AIM OF THE EXERCISE
Reprint the whole of the data exactly.

DATA FOR THE TASK
>>

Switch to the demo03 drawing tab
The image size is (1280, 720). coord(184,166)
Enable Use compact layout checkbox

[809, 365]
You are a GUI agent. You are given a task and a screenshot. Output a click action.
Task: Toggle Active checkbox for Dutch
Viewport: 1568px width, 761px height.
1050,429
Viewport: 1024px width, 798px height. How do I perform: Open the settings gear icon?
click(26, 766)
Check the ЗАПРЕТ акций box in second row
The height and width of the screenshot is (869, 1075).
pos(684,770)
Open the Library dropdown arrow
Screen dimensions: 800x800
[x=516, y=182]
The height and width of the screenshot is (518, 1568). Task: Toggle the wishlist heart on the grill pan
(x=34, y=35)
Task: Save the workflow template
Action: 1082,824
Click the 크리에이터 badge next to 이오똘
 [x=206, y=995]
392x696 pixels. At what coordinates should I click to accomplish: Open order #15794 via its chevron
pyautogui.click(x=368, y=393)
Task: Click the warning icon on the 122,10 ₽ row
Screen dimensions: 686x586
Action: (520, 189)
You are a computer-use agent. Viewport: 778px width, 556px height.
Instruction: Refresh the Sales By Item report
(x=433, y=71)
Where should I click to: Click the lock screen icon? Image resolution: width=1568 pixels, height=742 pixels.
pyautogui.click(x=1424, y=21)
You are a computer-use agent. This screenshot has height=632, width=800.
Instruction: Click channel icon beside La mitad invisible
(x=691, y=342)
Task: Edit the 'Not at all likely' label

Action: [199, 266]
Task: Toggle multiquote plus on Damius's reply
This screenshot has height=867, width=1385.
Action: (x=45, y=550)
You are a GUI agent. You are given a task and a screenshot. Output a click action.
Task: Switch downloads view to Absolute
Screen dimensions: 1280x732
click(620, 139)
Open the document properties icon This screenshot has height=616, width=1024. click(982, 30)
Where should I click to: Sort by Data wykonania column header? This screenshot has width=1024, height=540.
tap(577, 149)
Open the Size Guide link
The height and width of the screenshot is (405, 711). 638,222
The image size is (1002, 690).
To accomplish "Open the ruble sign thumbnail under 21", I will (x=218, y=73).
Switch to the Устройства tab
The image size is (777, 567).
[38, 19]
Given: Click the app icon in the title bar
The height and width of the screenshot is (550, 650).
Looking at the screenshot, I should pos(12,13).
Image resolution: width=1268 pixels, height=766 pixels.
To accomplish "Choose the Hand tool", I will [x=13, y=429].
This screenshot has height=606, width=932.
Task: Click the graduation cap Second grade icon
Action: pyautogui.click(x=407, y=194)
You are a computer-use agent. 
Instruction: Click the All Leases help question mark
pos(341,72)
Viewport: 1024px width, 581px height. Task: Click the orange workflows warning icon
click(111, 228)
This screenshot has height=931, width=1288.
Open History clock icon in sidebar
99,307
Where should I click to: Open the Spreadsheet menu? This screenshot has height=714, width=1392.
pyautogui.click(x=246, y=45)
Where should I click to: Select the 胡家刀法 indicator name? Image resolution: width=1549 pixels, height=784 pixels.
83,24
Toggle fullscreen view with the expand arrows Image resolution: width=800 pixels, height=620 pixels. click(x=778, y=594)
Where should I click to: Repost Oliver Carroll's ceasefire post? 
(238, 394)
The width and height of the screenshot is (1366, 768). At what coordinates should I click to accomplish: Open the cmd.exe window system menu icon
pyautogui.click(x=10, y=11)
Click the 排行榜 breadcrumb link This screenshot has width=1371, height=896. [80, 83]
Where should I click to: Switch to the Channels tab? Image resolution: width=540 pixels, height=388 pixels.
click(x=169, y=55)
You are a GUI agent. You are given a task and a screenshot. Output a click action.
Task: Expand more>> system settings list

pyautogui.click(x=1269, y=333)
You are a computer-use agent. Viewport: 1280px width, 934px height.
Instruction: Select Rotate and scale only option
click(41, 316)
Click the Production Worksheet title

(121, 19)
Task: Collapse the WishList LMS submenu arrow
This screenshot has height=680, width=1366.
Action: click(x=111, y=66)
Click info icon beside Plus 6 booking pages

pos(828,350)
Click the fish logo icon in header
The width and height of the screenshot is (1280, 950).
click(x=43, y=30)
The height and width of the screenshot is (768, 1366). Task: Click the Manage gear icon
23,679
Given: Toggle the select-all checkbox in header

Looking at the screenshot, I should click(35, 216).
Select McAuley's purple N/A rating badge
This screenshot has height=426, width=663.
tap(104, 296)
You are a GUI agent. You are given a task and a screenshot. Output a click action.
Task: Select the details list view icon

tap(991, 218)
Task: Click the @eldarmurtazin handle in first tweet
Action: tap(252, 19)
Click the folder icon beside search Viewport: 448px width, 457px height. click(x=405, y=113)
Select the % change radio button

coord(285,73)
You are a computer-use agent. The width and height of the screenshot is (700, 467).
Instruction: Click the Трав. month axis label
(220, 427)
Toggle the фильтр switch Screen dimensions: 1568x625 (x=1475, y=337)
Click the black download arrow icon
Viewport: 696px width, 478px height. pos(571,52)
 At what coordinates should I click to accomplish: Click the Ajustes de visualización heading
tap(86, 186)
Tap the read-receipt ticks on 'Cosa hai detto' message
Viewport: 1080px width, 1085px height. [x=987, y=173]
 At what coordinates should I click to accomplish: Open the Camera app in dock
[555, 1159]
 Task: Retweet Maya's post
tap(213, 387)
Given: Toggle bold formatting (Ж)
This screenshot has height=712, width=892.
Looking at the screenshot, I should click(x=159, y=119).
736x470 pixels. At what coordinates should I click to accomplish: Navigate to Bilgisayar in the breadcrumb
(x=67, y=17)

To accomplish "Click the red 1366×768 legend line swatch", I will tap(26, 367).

<<

OUTPUT OF THE EXERCISE
Switch to the demo03 drawing tab
The image size is (1280, 720). coord(184,166)
Enable Use compact layout checkbox

[809, 365]
You are a GUI agent. You are given a task and a screenshot. Output a click action.
Task: Toggle Active checkbox for Dutch
Viewport: 1568px width, 761px height.
1050,429
Viewport: 1024px width, 798px height. How do I perform: Open the settings gear icon?
click(26, 766)
Check the ЗАПРЕТ акций box in second row
The height and width of the screenshot is (869, 1075).
pos(684,770)
Open the Library dropdown arrow
Screen dimensions: 800x800
[x=516, y=182]
The height and width of the screenshot is (518, 1568). Task: Toggle the wishlist heart on the grill pan
(x=34, y=35)
Task: Save the workflow template
Action: 1082,824
Click the 크리에이터 badge next to 이오똘
 [x=206, y=995]
392x696 pixels. At what coordinates should I click to accomplish: Open order #15794 via its chevron
pyautogui.click(x=368, y=393)
Task: Click the warning icon on the 122,10 ₽ row
Screen dimensions: 686x586
Action: (520, 189)
You are a computer-use agent. Viewport: 778px width, 556px height.
Instruction: Refresh the Sales By Item report
(x=433, y=71)
Where should I click to: Click the lock screen icon? Image resolution: width=1568 pixels, height=742 pixels.
pyautogui.click(x=1424, y=21)
You are a computer-use agent. This screenshot has height=632, width=800.
Instruction: Click channel icon beside La mitad invisible
(x=691, y=342)
Task: Edit the 'Not at all likely' label

Action: [199, 266]
Task: Toggle multiquote plus on Damius's reply
This screenshot has height=867, width=1385.
Action: (x=45, y=550)
You are a GUI agent. You are given a task and a screenshot. Output a click action.
Task: Switch downloads view to Absolute
Screen dimensions: 1280x732
click(620, 139)
Open the document properties icon This screenshot has height=616, width=1024. click(982, 30)
Where should I click to: Sort by Data wykonania column header? This screenshot has width=1024, height=540.
tap(577, 149)
Open the Size Guide link
The height and width of the screenshot is (405, 711). 638,222
The image size is (1002, 690).
To accomplish "Open the ruble sign thumbnail under 21", I will (x=218, y=73).
Switch to the Устройства tab
The image size is (777, 567).
[38, 19]
Given: Click the app icon in the title bar
The height and width of the screenshot is (550, 650).
Looking at the screenshot, I should pos(12,13).
Image resolution: width=1268 pixels, height=766 pixels.
To accomplish "Choose the Hand tool", I will [x=13, y=429].
This screenshot has height=606, width=932.
Task: Click the graduation cap Second grade icon
Action: pyautogui.click(x=407, y=194)
You are a computer-use agent. 
Instruction: Click the All Leases help question mark
pos(341,72)
Viewport: 1024px width, 581px height. Task: Click the orange workflows warning icon
click(111, 228)
This screenshot has height=931, width=1288.
Open History clock icon in sidebar
99,307
Where should I click to: Open the Spreadsheet menu? This screenshot has height=714, width=1392.
pyautogui.click(x=246, y=45)
Where should I click to: Select the 胡家刀法 indicator name? Image resolution: width=1549 pixels, height=784 pixels.
83,24
Toggle fullscreen view with the expand arrows Image resolution: width=800 pixels, height=620 pixels. click(x=778, y=594)
Where should I click to: Repost Oliver Carroll's ceasefire post? 
(238, 394)
The width and height of the screenshot is (1366, 768). At what coordinates should I click to accomplish: Open the cmd.exe window system menu icon
pyautogui.click(x=10, y=11)
Click the 排行榜 breadcrumb link This screenshot has width=1371, height=896. [80, 83]
Where should I click to: Switch to the Channels tab? Image resolution: width=540 pixels, height=388 pixels.
click(x=169, y=55)
You are a GUI agent. You are given a task and a screenshot. Output a click action.
Task: Expand more>> system settings list

pyautogui.click(x=1269, y=333)
You are a computer-use agent. Viewport: 1280px width, 934px height.
Instruction: Select Rotate and scale only option
click(41, 316)
Click the Production Worksheet title

(121, 19)
Task: Collapse the WishList LMS submenu arrow
This screenshot has height=680, width=1366.
Action: click(x=111, y=66)
Click info icon beside Plus 6 booking pages

pos(828,350)
Click the fish logo icon in header
The width and height of the screenshot is (1280, 950).
click(x=43, y=30)
The height and width of the screenshot is (768, 1366). Task: Click the Manage gear icon
23,679
Given: Toggle the select-all checkbox in header

Looking at the screenshot, I should click(35, 216).
Select McAuley's purple N/A rating badge
This screenshot has height=426, width=663.
tap(104, 296)
You are a GUI agent. You are given a task and a screenshot. Output a click action.
Task: Select the details list view icon

tap(991, 218)
Task: Click the @eldarmurtazin handle in first tweet
Action: tap(252, 19)
Click the folder icon beside search Viewport: 448px width, 457px height. click(x=405, y=113)
Select the % change radio button

coord(285,73)
You are a computer-use agent. The width and height of the screenshot is (700, 467).
Instruction: Click the Трав. month axis label
(220, 427)
Toggle the фильтр switch Screen dimensions: 1568x625 (x=1475, y=337)
Click the black download arrow icon
Viewport: 696px width, 478px height. pos(571,52)
 At what coordinates should I click to accomplish: Click the Ajustes de visualización heading
tap(86, 186)
Tap the read-receipt ticks on 'Cosa hai detto' message
Viewport: 1080px width, 1085px height. [x=987, y=173]
 At what coordinates should I click to accomplish: Open the Camera app in dock
[555, 1159]
 Task: Retweet Maya's post
tap(213, 387)
Given: Toggle bold formatting (Ж)
This screenshot has height=712, width=892.
Looking at the screenshot, I should click(x=159, y=119).
736x470 pixels. At what coordinates should I click to accomplish: Navigate to Bilgisayar in the breadcrumb
(x=67, y=17)

To accomplish "Click the red 1366×768 legend line swatch", I will tap(26, 367).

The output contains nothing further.